*** Supplied material Section Begins ***
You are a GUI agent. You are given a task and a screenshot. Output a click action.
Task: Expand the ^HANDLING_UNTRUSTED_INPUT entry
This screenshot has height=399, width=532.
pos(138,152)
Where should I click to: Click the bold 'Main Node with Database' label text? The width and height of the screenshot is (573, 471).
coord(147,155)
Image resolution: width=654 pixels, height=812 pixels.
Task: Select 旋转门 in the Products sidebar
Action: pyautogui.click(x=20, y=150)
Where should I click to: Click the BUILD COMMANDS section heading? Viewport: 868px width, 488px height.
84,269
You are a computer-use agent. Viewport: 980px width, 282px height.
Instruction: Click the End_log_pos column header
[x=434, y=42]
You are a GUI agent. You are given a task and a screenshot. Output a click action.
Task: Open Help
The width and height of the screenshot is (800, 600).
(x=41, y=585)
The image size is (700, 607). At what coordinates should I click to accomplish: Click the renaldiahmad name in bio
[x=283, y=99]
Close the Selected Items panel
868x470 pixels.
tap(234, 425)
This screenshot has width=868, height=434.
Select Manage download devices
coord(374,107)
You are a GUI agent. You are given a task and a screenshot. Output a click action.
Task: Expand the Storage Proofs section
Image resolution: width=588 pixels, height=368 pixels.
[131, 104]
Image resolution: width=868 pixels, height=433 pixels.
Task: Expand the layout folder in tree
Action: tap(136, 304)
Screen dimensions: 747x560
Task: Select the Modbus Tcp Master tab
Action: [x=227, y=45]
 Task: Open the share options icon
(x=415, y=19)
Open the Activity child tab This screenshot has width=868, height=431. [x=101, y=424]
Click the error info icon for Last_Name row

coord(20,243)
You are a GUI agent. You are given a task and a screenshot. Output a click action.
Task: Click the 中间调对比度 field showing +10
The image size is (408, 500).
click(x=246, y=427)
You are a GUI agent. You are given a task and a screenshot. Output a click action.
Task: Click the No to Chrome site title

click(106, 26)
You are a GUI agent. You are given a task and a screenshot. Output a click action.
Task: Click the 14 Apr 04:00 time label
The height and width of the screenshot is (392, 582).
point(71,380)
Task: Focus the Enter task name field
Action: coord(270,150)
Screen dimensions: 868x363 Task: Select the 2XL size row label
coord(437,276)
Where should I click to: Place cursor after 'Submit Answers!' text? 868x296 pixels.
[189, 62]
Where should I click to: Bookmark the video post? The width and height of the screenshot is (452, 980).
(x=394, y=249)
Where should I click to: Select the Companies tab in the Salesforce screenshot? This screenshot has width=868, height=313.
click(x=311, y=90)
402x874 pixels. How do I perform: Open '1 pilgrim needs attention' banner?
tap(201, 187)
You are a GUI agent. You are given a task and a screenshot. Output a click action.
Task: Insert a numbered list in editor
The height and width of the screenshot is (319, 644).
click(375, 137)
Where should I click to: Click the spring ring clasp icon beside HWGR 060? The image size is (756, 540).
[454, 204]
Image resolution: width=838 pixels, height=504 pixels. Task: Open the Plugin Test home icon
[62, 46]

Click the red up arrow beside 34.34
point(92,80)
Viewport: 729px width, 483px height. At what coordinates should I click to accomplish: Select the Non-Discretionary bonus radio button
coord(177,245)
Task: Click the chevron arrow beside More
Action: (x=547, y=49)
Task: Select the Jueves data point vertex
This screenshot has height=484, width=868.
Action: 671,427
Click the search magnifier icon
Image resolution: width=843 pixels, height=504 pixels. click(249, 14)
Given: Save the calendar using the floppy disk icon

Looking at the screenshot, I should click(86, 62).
*** Supplied material Section Ends ***
Task statement:
What is wanted is the full set of entries above, reproduced exactly.

Task answer:
You are a GUI agent. You are given a task and a screenshot. Output a click action.
Task: Expand the ^HANDLING_UNTRUSTED_INPUT entry
This screenshot has height=399, width=532.
pos(138,152)
Where should I click to: Click the bold 'Main Node with Database' label text? The width and height of the screenshot is (573, 471).
coord(147,155)
Image resolution: width=654 pixels, height=812 pixels.
Task: Select 旋转门 in the Products sidebar
Action: pyautogui.click(x=20, y=150)
Where should I click to: Click the BUILD COMMANDS section heading? Viewport: 868px width, 488px height.
84,269
You are a computer-use agent. Viewport: 980px width, 282px height.
Instruction: Click the End_log_pos column header
[x=434, y=42]
You are a GUI agent. You are given a task and a screenshot. Output a click action.
Task: Open Help
The width and height of the screenshot is (800, 600).
(x=41, y=585)
The image size is (700, 607). At what coordinates should I click to accomplish: Click the renaldiahmad name in bio
[x=283, y=99]
Close the Selected Items panel
868x470 pixels.
tap(234, 425)
This screenshot has width=868, height=434.
Select Manage download devices
coord(374,107)
You are a GUI agent. You are given a task and a screenshot. Output a click action.
Task: Expand the Storage Proofs section
Image resolution: width=588 pixels, height=368 pixels.
[131, 104]
Image resolution: width=868 pixels, height=433 pixels.
Task: Expand the layout folder in tree
Action: tap(136, 304)
Screen dimensions: 747x560
Task: Select the Modbus Tcp Master tab
Action: [x=227, y=45]
 Task: Open the share options icon
(x=415, y=19)
Open the Activity child tab This screenshot has width=868, height=431. [x=101, y=424]
Click the error info icon for Last_Name row

coord(20,243)
You are a GUI agent. You are given a task and a screenshot. Output a click action.
Task: Click the 中间调对比度 field showing +10
The image size is (408, 500).
click(x=246, y=427)
You are a GUI agent. You are given a task and a screenshot. Output a click action.
Task: Click the No to Chrome site title

click(106, 26)
You are a GUI agent. You are given a task and a screenshot. Output a click action.
Task: Click the 14 Apr 04:00 time label
The height and width of the screenshot is (392, 582).
point(71,380)
Task: Focus the Enter task name field
Action: coord(270,150)
Screen dimensions: 868x363 Task: Select the 2XL size row label
coord(437,276)
Where should I click to: Place cursor after 'Submit Answers!' text? 868x296 pixels.
[189, 62]
Where should I click to: Bookmark the video post? The width and height of the screenshot is (452, 980).
(x=394, y=249)
Where should I click to: Select the Companies tab in the Salesforce screenshot? This screenshot has width=868, height=313.
click(x=311, y=90)
402x874 pixels. How do I perform: Open '1 pilgrim needs attention' banner?
tap(201, 187)
You are a GUI agent. You are given a task and a screenshot. Output a click action.
Task: Insert a numbered list in editor
The height and width of the screenshot is (319, 644).
click(375, 137)
Where should I click to: Click the spring ring clasp icon beside HWGR 060? The image size is (756, 540).
[454, 204]
Image resolution: width=838 pixels, height=504 pixels. Task: Open the Plugin Test home icon
[62, 46]

Click the red up arrow beside 34.34
point(92,80)
Viewport: 729px width, 483px height. At what coordinates should I click to accomplish: Select the Non-Discretionary bonus radio button
coord(177,245)
Task: Click the chevron arrow beside More
Action: (x=547, y=49)
Task: Select the Jueves data point vertex
This screenshot has height=484, width=868.
Action: 671,427
Click the search magnifier icon
Image resolution: width=843 pixels, height=504 pixels. click(249, 14)
Given: Save the calendar using the floppy disk icon

Looking at the screenshot, I should click(86, 62).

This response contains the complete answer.